Certaines mesures évoquent la mise en en place à court terme de quotas individuels et collectifs d'énergie et de matière, de façon à établir les conditions d'une trajectoire durable. La gravité de la crise écologique déplace-t-elle le curseur entre liberté et coercition ? Comment l'Etat peut-il à l'avenir se faire garant d'un juste équilibre entre les deux tout en étant à la hauteur de l'enjeu?

Précisément, cette mesure des quotas ne peut se comprendre sans l’enjeu en cours : c’est de la survie de l’humanité dont il est question ! Le mot liberté a-t-il un autre sens que celui de consommer trois fois plus –au moins- que ce que la Terre peut supporter pour se régénérer ? Nous l’espérons. Car c’est bien pour nous protéger et nous permettre de continuer à exercer notre liberté de nous soigner, nous instruire, nous loger, nous exprimer, entreprendre et investir, travailler dans un emploi qui fasse sens pour soi et pour la société que nous avons besoin d’un cadre. Ce cadre est celui des limites planétaires, qu’une mesure comme celle des quotas opérationnalise quelque part, mais sans coercition fasciste ou punitive : cette mesure elle-même s’accompagne d’autres, dont des aides à la transformation du modèle économique local et global.

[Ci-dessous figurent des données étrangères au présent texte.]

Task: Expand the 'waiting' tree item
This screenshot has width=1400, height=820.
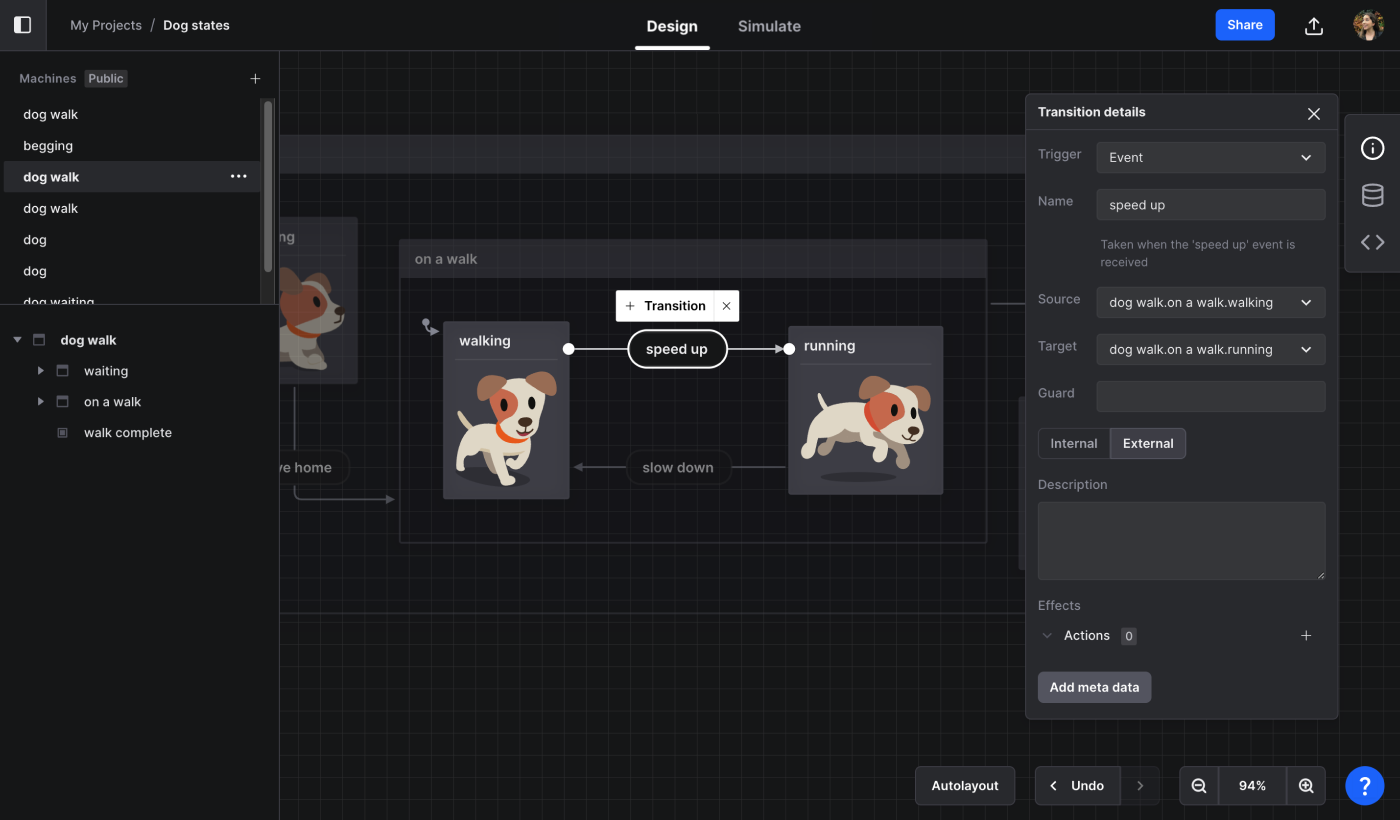Action: click(x=41, y=371)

Cette mesure des quotas ne peut se comprendre sans l’enjeu en cours : c’est de la survie de l’humanité dont il est question ! Le mot liberté a-t-il un autre sens que celui de consommer trois fois plus –au moins- que ce que la Terre peut supporter pour se régénérer ? Nous l’espérons.

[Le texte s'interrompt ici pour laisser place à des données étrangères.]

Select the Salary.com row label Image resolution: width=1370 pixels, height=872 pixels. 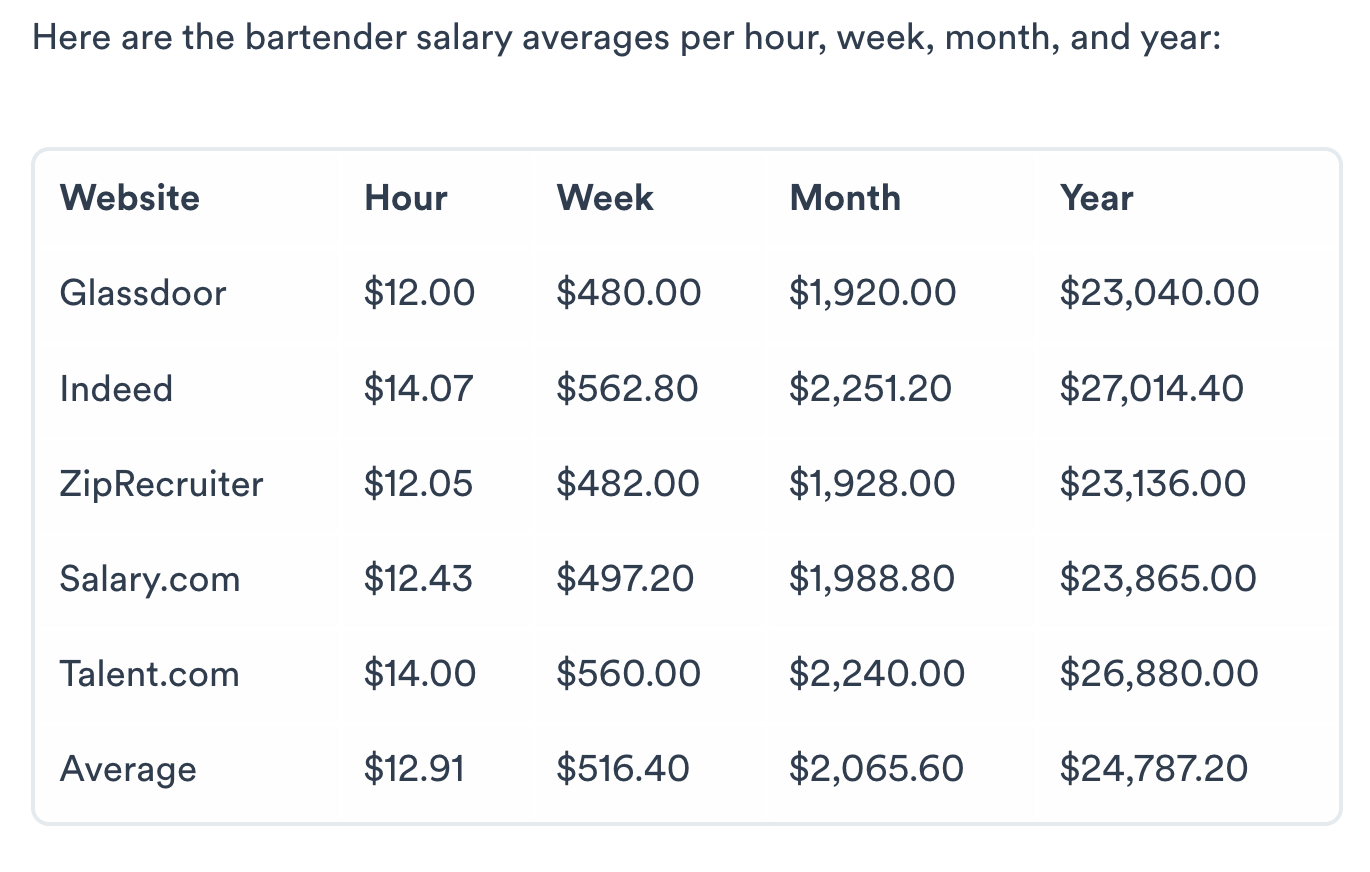150,579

Entre le bien public et les biens privés, vous proposez le développement des "biens communs". De quoi s'agit-il ?

Les biens communs ou « communs », dans la filiation historique de l’économie sociale et solidaire, se situent à mi-chemin entre le tout marché et le tout Etat. Pour être qualifié de commun, il faut une ressource à protéger ; une communauté pour la gérer ; et des règles à respecter. En ce sens, nous avons besoin d’un Etat qui puisse garantir la protection des communs et leur libre expression. En se posant comme rempart face à une privatisation excessive et face au détournement du bien public dont il ne saurait sans contradiction se faire le complice.

Retour sur terre, pourquoi le choix de ce titre? Qui sont au fond les idéalistes et qui sont les réalistes à notre époque?

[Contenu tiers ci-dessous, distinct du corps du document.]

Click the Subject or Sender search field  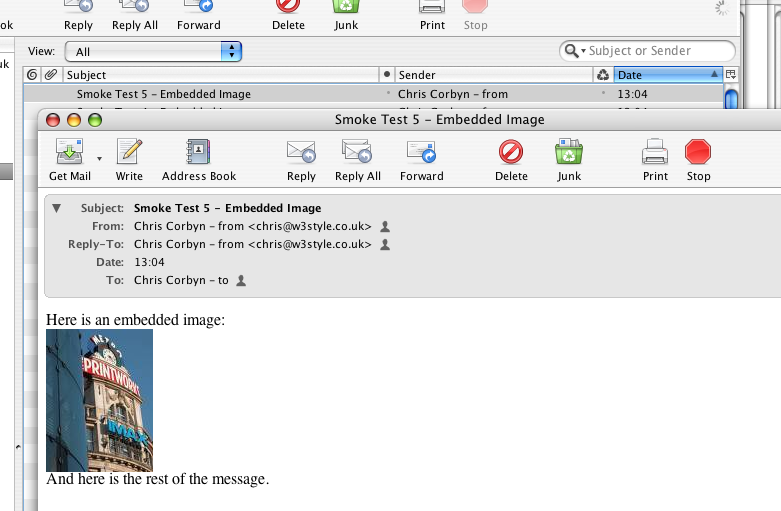tap(655, 51)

Nos mesures sont une forme radicale de refus de la domination destructrice des êtres humains, non pas simplement entre eux, mais sur le vivant et le non-vivant. Nous n’avons pas de plan B mais une seule Terre ! Les réalistes sont ceux qui, comme nous, estiment que nous ne pourrons pas partir à 9 milliards sur Mars, planète sans vie ! La Vie est encore sur Terre. Retournons-y humblement et protégeons-là tant qu’il est encore temps. Nous avons encore une dizaine d’années devant nous. Saurons-nous réagir pour placer l’écologie du vivant au cœur de l’action politique ? L’avenir nous le dira assez vite.

Les réalistes sont ceux qui, comme nous, estiment que nous ne pourrons pas partir à 9 milliards sur Mars, planète sans vie ! La Vie est encore sur Terre. Retournons-y humblement et protégeons-là tant qu’il est encore temps.